MEET Israel’s next world champion.
Or Shatil won’t be practicing on the tennis court like Dudi Sela or sailing in the ocean like Olympic gold-medalist Gal Fridman, instead she’ll be brushing up on her knights, pawns and bishops on the chess board.
The eight-year-old prodigy finished second at the European School Chess Championships in Romania on the weekend against competitors several years older than her.
While Shatil is on the path to a future world championship, like all Israelis it will not be easy.
In April, Iranian chess champion 15-year-old Alireza Firouzja refused to play against his Israeli opponent Or Bronstein during the Grenke Chess Open being held in Germany.
And earlier this year another Iranian player Aryan Gholami forfeited his chance of winning $10,000 because he refused to play Israeli Ariel Erenberg at a tournament in Sweden.

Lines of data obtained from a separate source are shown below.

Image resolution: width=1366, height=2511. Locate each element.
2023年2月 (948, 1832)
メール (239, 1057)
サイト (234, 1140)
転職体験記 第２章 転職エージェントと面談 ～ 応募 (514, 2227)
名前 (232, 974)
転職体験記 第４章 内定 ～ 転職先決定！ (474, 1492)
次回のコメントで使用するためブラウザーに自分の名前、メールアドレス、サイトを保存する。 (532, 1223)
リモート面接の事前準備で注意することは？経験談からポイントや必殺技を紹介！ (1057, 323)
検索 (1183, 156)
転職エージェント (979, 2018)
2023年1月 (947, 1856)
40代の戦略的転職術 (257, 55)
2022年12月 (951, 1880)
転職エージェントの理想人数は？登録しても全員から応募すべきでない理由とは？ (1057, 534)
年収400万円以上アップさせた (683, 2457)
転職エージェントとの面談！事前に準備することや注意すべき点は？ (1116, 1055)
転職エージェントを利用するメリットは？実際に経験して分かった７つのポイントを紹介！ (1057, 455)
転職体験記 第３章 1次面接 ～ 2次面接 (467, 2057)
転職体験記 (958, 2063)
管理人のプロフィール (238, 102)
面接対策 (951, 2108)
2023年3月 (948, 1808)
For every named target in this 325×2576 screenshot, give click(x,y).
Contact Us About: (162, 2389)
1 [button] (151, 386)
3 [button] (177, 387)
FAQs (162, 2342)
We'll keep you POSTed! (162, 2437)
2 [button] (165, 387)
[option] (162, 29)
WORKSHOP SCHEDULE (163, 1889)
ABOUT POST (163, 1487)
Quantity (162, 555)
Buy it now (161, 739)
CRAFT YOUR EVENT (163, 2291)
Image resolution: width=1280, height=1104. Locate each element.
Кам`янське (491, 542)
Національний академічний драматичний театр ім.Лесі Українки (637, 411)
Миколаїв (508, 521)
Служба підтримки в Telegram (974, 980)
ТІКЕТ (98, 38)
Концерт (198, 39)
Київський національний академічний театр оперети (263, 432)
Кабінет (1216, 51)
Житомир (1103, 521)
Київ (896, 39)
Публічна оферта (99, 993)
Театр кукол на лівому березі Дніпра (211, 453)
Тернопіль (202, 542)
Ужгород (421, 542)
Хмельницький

Gholami was treated as a hero when he returned home and met with Iranian leader Ayatollah Ali Khamenei.
Playing chess against Israelis could have major consequences for Iranian players, as was the case for Borna Derakhshani in 2017.
The 14-year old Iranian chess player, was banned by the Iran Chess Federation for life for playing against an Israeli.
If banned by the Iranian Chess Federation, one cannot participate or play in any international chess games.